This summer Steve is participating in Maclin Training, the annual teaching in cross cultural ministry sponsored by The Mission Society. For those who have been with us a while, you will remember we did ours in Peru. This year its India.
[Steve and the most of the congregation at Bowen Methodist Church]
So why not go a few weeks early and see a bit more of the country, I thought to myself.
You see I was raised in a family that never took vacations unless they were tacked on to my Dad’s annual professional meeting, the ASAE, or American Society of Agricultural Engineers. Event today those initials, ASAE, elicit a Pavlovian response to excitement; they still mean adventure, and vacation to me.
For a while Suzanne and I also followed that model, if something was taking us somewhere, no matter where, we would try to add on some adventure. It took Suzanne several years to convince me that vacations could be taken where that was the whole point, and we didn’t always have to stay (or only go to places) with friends or relatives. My sisters and brother still shake their collective heads at us, marveling at our frivolity. I get that guys, it would never have occurred to me either.
I was still wondering why more people from The Mission Society didn’t come early as the plane landed in Mumbai, and kept on wondering right up to the point when the monsoon rains began pouring into the airport taxi area. Then it all clicked TMSers have learned not to do this because TMS only goes places when its off season…when the rates are low…when the weather is terrible… Then it all came back to me, Peru, 10,000 ft and the wet 24-7 damp cold. No heat in the hotel, no heat in the conference room, no heat in the restaurant (where we snuck out to eat). It wasn’t a freezing cold, just a wet, slow, relentless chill that drained the warmth from our bones. Three weeks of cold and altitude sick cross cultural training. That why, splash!
Now I’m outside the airport, waiting for the taxi I had arranged to the hotel; except it didn’t come… the monsoon rains.
An hour later, I’m still standing in line for the prepaid (shared) taxi line, but since no taxis were coming in, no taxis were going out… the monsoon rains.
Finally the guy running the place asks if I would be interested in a private taxi. Are you kidding, YES! Then I asked the price,–about $12.50–still YES, and 2 minutes later I was off into those monsoon rains.
[All Hopes Sink in Mumbai? Really? Don’t you think you’re getting a little over dramatic?]
The next day the papers tell us it was the heaviest downpour in a decade.
Since my stay in Mumbai was over a Sunday, I decided to go to church and found a hotel near a local Methodist Church. Turns out there are actually two nearby, but the other one, now a Wesleyan Church, didn’t greet you with a welcome sign, but unfriendly No Photography, and No Video Showing sign. I guess they had a problem with people showing videos? So I’m going to Bowen Methodist Church.
[Bowen Methodist Church entrance]
[the sanctuary of Bowen Methodist Church]

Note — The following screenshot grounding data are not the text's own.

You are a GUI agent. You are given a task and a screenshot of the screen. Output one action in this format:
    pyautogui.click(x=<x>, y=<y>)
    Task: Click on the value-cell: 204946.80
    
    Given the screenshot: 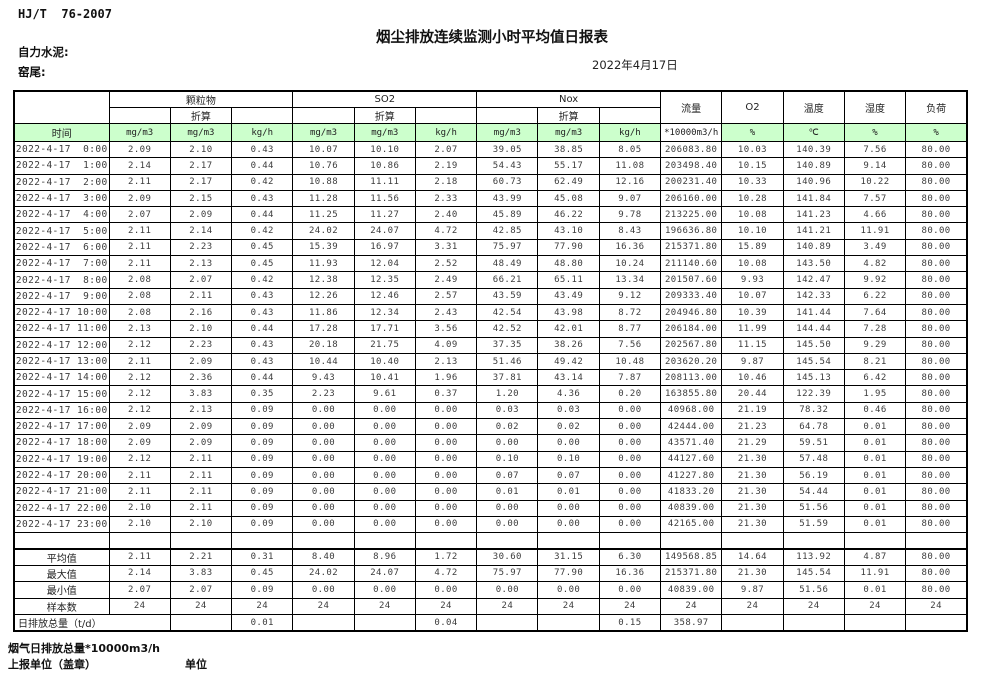 What is the action you would take?
    pyautogui.click(x=692, y=312)
    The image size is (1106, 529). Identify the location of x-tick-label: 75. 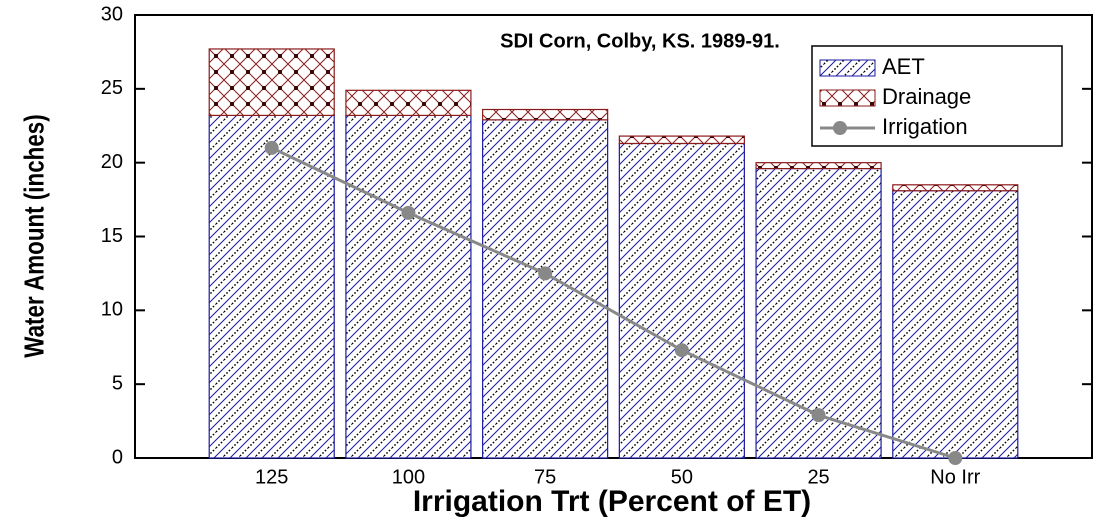
(545, 477).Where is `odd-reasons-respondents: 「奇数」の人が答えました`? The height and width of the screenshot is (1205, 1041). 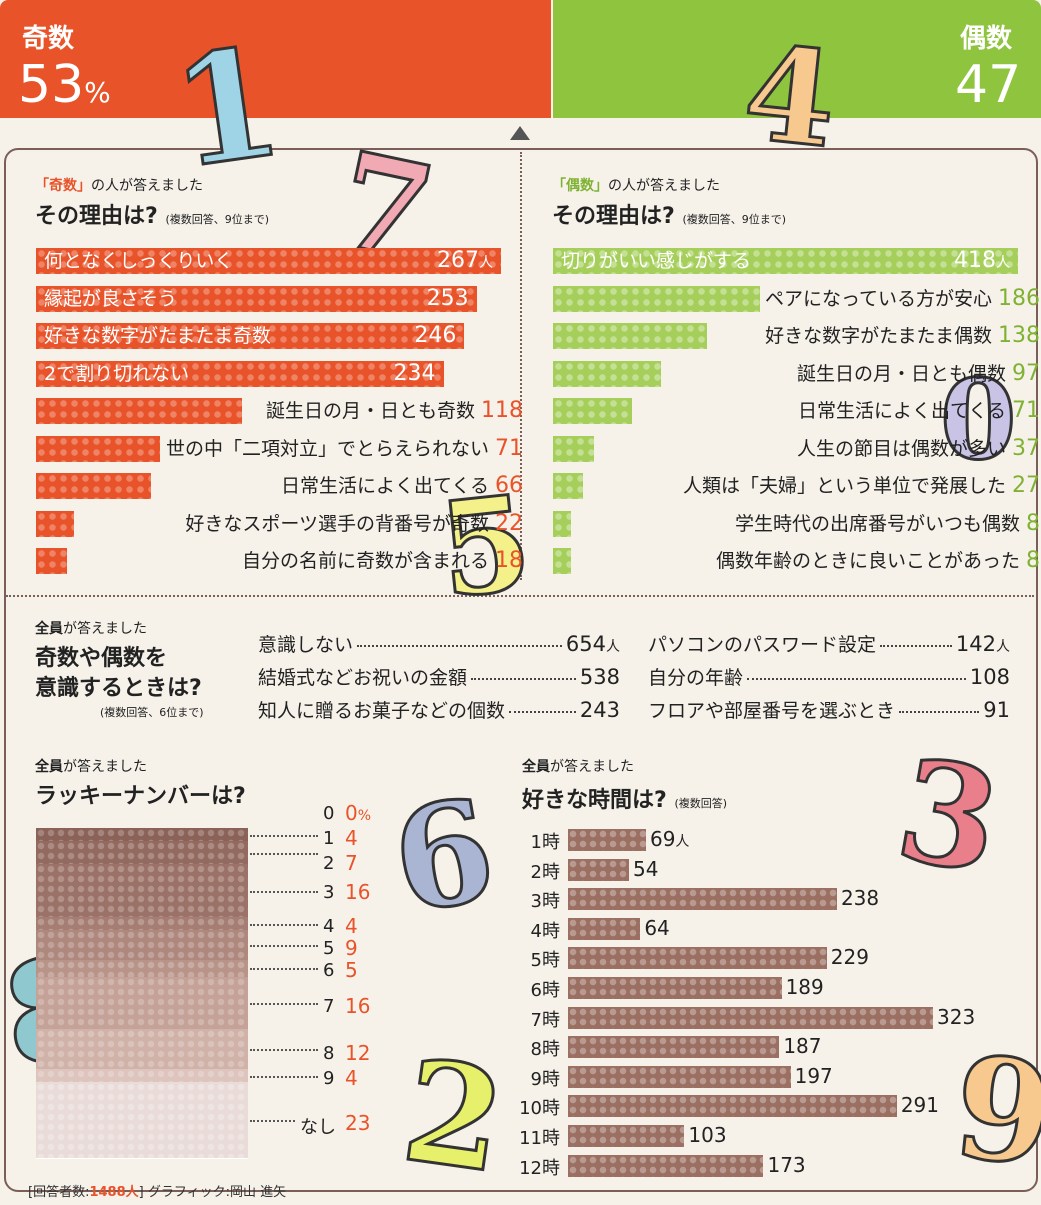
odd-reasons-respondents: 「奇数」の人が答えました is located at coordinates (119, 186). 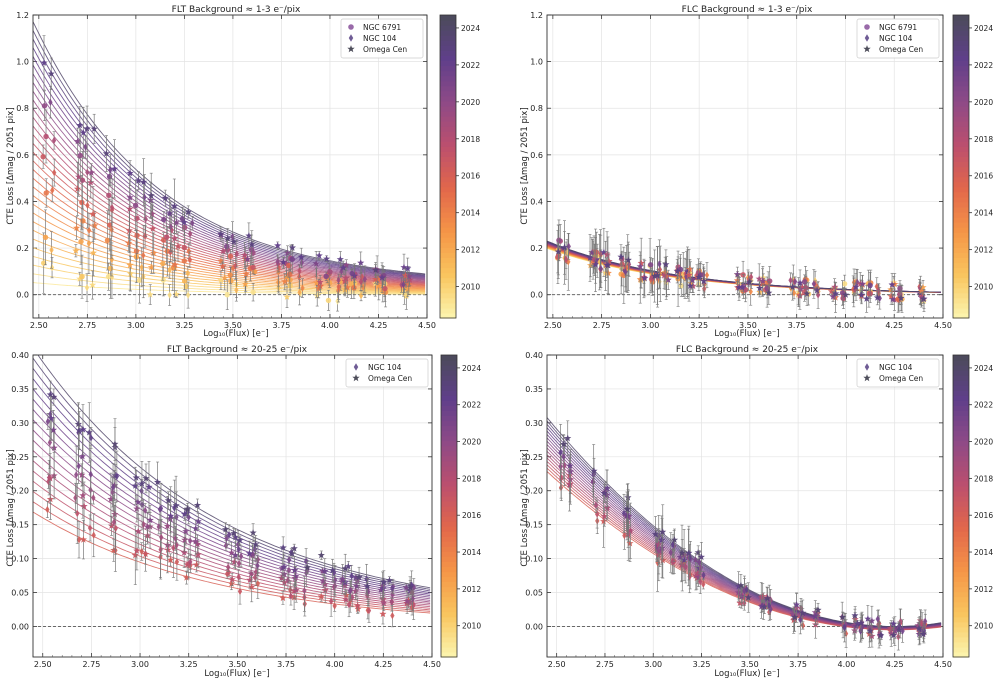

It was a wonderful worship service. Apparently the church was started by an American in the 1870s, and judging by the pictures in the fellowship hall (where we had chai after service), the church had been mostly pastored by Americans , or American looking men. However on this day the pastor couldn’t make it… the monsoon rains. So we heard a thoughtful Father’s Day sermon, and sang hymns from the previous Methodist Hymnal, and I felt right at home.
In general India feels much like Ghana, especially the friendly people and crazy traffic. Here they say a good car takes a good horn, good breaks and good luck. I see breaks and luck are important but its really the horn that make the driver.
[Taxis in the Rain]
I came expecting India to move at a faster pace and one gets the feeling it wants to move at faster, but realistically can’t. For example the airport for-ex, exchanging $200 took about 15 minutes, and they acted as if they had never done this before though I would think they do just this kind of thing all day long. Still the electricity has not gone off once.